▶ What this task involves: Work out how many lines in the data hold the string "computer". Reply with only that number.

--- START ---

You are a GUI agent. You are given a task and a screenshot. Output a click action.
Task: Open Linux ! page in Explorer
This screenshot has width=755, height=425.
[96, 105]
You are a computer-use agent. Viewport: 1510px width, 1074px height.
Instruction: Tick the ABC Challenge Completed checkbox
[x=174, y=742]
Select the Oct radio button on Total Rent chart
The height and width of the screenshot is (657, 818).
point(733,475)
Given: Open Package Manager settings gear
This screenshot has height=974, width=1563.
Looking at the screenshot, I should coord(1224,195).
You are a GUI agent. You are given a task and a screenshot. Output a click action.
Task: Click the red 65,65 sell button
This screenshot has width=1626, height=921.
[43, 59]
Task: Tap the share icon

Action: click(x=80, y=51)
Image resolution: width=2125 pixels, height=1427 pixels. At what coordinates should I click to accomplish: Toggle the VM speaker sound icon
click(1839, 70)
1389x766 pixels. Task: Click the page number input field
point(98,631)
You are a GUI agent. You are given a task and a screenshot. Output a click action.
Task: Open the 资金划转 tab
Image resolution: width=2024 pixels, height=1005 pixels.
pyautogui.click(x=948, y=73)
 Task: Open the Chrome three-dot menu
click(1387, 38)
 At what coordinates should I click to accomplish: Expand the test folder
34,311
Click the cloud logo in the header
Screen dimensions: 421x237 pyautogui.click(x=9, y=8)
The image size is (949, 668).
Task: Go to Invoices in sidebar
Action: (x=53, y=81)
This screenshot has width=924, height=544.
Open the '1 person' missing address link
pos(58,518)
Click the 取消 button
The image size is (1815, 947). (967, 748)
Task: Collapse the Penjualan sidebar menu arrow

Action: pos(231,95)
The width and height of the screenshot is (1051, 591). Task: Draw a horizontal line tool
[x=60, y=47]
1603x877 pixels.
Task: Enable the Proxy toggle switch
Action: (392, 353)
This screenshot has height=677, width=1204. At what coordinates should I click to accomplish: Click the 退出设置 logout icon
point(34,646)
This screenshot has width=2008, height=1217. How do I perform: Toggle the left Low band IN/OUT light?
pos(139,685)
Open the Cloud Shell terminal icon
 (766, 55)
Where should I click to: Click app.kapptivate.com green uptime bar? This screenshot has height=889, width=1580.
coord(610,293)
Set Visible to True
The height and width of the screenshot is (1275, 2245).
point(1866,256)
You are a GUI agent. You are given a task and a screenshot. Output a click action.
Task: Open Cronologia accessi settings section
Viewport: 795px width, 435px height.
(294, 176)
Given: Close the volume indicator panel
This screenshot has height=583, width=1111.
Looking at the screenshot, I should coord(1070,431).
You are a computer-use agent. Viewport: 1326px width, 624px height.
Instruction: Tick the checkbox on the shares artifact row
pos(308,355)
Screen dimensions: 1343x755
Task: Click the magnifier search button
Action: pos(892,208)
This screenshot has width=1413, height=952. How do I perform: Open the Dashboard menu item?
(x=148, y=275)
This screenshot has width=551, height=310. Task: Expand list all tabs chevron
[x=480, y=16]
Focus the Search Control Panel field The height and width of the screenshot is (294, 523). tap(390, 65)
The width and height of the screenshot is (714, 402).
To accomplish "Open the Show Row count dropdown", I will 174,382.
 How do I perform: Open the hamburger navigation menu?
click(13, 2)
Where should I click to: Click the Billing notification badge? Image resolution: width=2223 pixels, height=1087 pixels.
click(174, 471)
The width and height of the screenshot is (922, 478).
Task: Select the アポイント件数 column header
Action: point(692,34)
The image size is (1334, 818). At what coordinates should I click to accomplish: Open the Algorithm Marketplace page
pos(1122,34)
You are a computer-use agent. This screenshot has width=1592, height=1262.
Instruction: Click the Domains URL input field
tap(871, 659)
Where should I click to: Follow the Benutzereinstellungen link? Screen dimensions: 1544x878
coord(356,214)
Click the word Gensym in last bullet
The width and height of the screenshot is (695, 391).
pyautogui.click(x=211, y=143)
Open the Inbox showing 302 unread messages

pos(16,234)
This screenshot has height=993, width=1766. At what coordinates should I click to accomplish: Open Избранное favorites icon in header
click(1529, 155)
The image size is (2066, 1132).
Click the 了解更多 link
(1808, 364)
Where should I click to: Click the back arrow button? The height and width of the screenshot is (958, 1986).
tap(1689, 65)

--- END ---

▶ Result for this task: 3